課題一覧:
A – 外装設計に関する本文から、「そこで必要となるのが、建物の」という語句を含む箇所で始め、「を理解しなければなりません。」の後で止めて、一字も変えずに書き出してください。
B – 外装設計に関する本文を、最後の文の次から書き進めること。

+++ 本文 +++

そこで必要となるのが、建物のデザインをファブリケーションの詳細や設置手順に結びつけるためのデータのバックボーンです。建築家が、外装の加工を手掛けるメーカーや、外装システムを設置するゼネコンやサブコンから独立して、外装をデザインすることは一般的です。

建設プロジェクトにおいて発生する無駄は25%を超えており、その無駄の大部分は建物の外装に関連しています。例えば、ドキュメントの重複作成や未使用の在庫資材、作業員の待機、設置作業における手戻りなどです。施主やゼネコンは、どれほどの無駄が外装デザインのエンジニアリングや計画プロセスに関連しているかを理解しなければなりません。

新しい契約構造 「デザイン・ビッド・ビルド」モデルは、伝統的な契約モデルです。残念ながら、このモデルでは、ビジネスプロセスやコスト管理システムの透明性が欠如しているため、施主がプロジェクトを効率的に展開することは困難です。 このモデルにおいては、誰も建設プロジェクトのプロセス全体を通じてコスト管理の責任を負うことができません。これを解決する一つの答えが「デザイン・ビルド・オペレート」モデルです。

「デザイン・ビルド・オペレート」モデルの契約形態では、施主がプロジェクトをより効果的に実現するため、ゼネコン、サブコン、ビル設備メーカー、管理運営・保守担当企業、およびその他の関係者の業務を調整することが可能です。 本アプローチは、ビルの建設プロセスを、大規模な製品を製造(歴史的に建設と比べて無駄が圧倒的に少ない)する場合のプロセスと同様に捉えるものです。

情報の受け渡しをめぐる諸問題 外装設計者がファブリケーション用のドキュメントを作成する場合、情報の受け渡しが重要な課題となります。ビルが複雑な外装形状を持つ場合、正確な3D形状をシームレスに生成すると共に、CNC切削機械用の具体的な2D図面を作成することが重要です。 現在のBIMソフトウェアは、ファブリケーションに適した3D形状を作成する機能に限界があります。よって、建築家が、メーカーが使用する部品ライブラリにアクセスする (類似データをゼロから作成するのではなく) ことは理にかなっています。 外装設計のエンジニアは、度重なる設計変更に対応し、外装の製造用ドキュメントをすぐに再作成することは、建築家のモデルと直接連携していない限り困難です。

+++ 資料抜粋 +++

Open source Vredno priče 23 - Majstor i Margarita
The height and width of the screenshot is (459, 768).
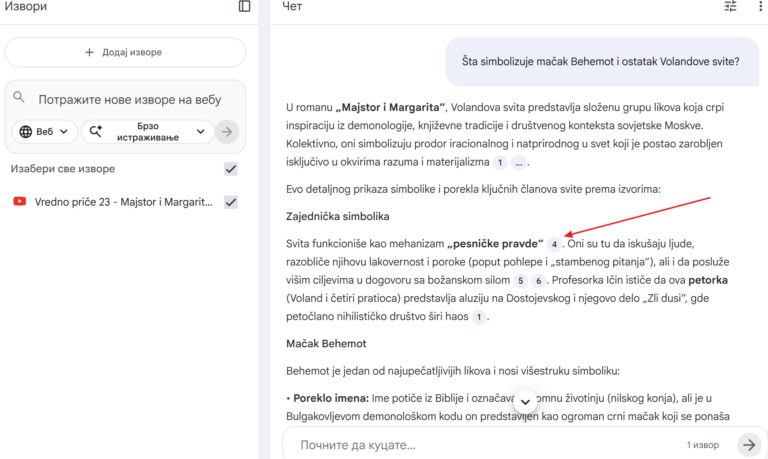[123, 202]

+++

解答例:
A –
そこで必要となるのが、建物のデザインをファブリケーションの詳細や設置手順に結びつけるためのデータのバックボーンです。建築家が、外装の加工を手掛けるメーカーや、外装システムを設置するゼネコンやサブコンから独立して、外装をデザインすることは一般的です。

建設プロジェクトにおいて発生する無駄は25%を超えており、その無駄の大部分は建物の外装に関連しています。例えば、ドキュメントの重複作成や未使用の在庫資材、作業員の待機、設置作業における手戻りなどです。施主やゼネコンは、どれほどの無駄が外装デザインのエンジニアリングや計画プロセスに関連しているかを理解しなければなりません。

B –
設置計画 設置作業は当然のことながら、生産性を向上する上で重要な側面です。独自の様式や形状を持つ外装パネルの数や種類が増えると、現場での設置管理の難易度が大幅に高まります。 現場でのパネルの納品順序や設置プロセスの管理が不適切な場合、どのパネルをどこに設置するかを理解することが困難となります。その結果、時間や資源に大きな無駄が生じる可能性があります。 問題をさらに悪化させているのは、メーカーも建築家も、クレーンや足場、またその他の設置機材についてのデータをドキュメントに盛り込んでいないことです。これらの第三者のデータも、デリバリープロセスを最適化するために必ず含める必要があります。

結論として、私たちはビル建設における大量の無駄に対処するための新しい契約形態、新しいプロセス、そして新しいツールが必要なのです。分断された設計、ファブリケーションの詳細定義、設置計画のプロセスを単一の環境に統合し、ビルのプロジェクトのコストやリスクを正しく把握する必要があります。そのような環境を実現する上で効果的なソリューションが、クラウドです。